* _Your goal_: Transcribe only what runs from the line including "Task: Open the Local / Mapped Drive combo box" through the last line of the entries, exactly as it appears.

Saved data entries:

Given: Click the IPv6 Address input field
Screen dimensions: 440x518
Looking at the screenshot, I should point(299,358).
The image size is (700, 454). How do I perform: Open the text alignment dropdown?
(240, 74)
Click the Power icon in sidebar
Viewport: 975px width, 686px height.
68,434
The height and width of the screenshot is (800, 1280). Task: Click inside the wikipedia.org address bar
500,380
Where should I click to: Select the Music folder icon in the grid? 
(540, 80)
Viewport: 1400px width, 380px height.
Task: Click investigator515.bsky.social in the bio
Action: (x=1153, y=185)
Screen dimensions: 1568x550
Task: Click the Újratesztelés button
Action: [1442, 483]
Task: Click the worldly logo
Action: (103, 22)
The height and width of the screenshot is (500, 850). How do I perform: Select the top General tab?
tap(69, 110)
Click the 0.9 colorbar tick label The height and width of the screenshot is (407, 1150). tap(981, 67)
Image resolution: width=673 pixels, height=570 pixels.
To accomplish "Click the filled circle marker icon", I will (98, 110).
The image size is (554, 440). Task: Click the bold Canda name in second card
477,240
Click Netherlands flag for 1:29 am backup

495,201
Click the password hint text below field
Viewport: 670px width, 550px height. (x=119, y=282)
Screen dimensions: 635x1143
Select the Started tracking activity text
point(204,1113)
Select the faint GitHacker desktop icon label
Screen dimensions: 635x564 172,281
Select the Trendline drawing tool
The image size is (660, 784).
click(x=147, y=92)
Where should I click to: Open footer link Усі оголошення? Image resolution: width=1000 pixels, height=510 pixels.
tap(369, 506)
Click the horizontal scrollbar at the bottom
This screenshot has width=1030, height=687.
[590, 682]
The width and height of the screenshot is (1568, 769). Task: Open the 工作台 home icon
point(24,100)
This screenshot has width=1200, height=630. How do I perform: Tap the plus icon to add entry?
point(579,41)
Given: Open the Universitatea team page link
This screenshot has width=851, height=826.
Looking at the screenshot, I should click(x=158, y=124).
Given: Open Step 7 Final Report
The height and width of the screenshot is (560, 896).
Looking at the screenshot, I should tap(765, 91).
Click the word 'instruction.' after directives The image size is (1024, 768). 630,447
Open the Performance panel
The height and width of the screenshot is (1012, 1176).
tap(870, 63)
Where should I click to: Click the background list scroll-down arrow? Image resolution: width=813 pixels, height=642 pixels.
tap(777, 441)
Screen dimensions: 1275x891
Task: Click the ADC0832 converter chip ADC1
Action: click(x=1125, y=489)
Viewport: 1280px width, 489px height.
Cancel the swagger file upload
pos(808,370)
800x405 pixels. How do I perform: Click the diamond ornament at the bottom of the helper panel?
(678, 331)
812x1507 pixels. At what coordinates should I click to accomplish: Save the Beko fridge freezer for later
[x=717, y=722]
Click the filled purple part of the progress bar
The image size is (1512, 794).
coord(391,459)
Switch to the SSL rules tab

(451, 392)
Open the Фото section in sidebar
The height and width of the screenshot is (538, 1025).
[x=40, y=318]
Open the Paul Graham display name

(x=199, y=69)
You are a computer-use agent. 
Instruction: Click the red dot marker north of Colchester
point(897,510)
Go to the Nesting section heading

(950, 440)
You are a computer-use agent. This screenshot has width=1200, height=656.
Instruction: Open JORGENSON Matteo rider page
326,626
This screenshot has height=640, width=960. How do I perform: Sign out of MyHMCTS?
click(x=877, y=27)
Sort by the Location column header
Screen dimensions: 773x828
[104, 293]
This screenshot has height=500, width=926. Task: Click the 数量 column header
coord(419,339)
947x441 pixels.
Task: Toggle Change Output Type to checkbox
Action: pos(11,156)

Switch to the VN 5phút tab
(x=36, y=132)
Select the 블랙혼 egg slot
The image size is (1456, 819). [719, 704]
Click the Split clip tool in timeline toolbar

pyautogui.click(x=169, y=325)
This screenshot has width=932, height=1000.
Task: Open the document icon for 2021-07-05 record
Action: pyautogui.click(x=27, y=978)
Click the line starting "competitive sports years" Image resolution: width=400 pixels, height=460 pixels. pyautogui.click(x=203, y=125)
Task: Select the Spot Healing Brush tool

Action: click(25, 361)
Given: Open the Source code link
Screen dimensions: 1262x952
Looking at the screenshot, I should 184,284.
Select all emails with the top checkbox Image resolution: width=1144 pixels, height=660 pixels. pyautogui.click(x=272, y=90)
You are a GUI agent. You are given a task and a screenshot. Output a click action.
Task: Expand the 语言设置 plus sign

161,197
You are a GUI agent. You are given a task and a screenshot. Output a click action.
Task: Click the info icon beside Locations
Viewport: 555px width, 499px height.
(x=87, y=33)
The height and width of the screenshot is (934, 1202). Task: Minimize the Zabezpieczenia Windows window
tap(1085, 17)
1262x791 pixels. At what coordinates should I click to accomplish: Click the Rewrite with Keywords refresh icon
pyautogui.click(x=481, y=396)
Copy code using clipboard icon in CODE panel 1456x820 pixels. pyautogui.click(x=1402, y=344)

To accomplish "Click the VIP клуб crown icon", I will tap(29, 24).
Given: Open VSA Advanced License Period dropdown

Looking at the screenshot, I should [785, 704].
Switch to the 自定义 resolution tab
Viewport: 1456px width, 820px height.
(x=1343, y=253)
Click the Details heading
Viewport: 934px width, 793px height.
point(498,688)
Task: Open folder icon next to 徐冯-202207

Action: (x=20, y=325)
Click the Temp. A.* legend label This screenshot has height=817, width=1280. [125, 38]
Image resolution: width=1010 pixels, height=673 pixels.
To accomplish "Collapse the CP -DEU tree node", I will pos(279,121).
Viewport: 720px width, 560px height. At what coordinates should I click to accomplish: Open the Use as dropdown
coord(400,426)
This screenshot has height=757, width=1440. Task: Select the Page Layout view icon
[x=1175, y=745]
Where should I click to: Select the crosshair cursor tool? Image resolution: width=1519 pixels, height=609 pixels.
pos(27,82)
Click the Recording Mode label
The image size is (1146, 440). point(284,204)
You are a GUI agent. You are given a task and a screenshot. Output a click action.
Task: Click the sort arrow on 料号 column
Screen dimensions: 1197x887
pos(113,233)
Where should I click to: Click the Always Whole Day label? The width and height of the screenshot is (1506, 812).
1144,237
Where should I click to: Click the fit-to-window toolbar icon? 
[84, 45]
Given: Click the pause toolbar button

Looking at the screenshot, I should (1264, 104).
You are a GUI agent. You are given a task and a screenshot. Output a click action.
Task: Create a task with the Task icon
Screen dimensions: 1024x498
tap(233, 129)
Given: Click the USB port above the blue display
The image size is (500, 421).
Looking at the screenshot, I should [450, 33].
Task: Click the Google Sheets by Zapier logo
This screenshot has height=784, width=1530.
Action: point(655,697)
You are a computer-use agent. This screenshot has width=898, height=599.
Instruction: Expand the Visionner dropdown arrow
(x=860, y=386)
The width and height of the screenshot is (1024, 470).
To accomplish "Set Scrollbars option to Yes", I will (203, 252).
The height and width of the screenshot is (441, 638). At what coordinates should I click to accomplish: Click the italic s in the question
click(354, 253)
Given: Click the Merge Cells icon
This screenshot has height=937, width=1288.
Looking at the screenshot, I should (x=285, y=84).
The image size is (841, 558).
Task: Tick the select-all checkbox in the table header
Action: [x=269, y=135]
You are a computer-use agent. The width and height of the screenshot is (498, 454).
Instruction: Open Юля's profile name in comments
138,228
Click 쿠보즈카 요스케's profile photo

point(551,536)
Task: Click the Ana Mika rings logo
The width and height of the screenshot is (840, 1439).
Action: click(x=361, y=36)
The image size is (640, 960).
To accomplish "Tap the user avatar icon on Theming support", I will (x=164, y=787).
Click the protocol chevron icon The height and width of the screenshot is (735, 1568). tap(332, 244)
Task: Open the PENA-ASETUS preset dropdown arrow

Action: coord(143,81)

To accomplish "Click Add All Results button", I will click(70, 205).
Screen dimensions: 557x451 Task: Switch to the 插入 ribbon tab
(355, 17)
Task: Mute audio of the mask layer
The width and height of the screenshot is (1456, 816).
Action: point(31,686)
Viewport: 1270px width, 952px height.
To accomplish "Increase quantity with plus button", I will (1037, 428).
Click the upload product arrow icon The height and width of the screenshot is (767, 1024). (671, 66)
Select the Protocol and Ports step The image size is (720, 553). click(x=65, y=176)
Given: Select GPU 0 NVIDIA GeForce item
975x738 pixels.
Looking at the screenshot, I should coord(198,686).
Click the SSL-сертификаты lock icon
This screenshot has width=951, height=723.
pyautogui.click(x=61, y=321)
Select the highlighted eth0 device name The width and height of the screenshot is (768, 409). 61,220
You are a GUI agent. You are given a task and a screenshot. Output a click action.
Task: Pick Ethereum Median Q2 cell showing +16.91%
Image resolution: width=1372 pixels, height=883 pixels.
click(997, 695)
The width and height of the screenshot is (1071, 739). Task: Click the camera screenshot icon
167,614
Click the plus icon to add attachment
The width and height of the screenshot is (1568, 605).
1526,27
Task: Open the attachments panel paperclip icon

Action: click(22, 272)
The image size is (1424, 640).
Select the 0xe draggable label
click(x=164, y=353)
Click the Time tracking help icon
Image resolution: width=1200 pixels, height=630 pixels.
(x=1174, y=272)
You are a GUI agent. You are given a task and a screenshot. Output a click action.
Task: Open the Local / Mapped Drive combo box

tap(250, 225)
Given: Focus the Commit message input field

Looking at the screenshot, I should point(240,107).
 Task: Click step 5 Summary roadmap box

* _Solution to this task_:
Task: Open the Local / Mapped Drive combo box

tap(250, 225)
Given: Focus the Commit message input field

Looking at the screenshot, I should point(240,107).
 Task: Click step 5 Summary roadmap box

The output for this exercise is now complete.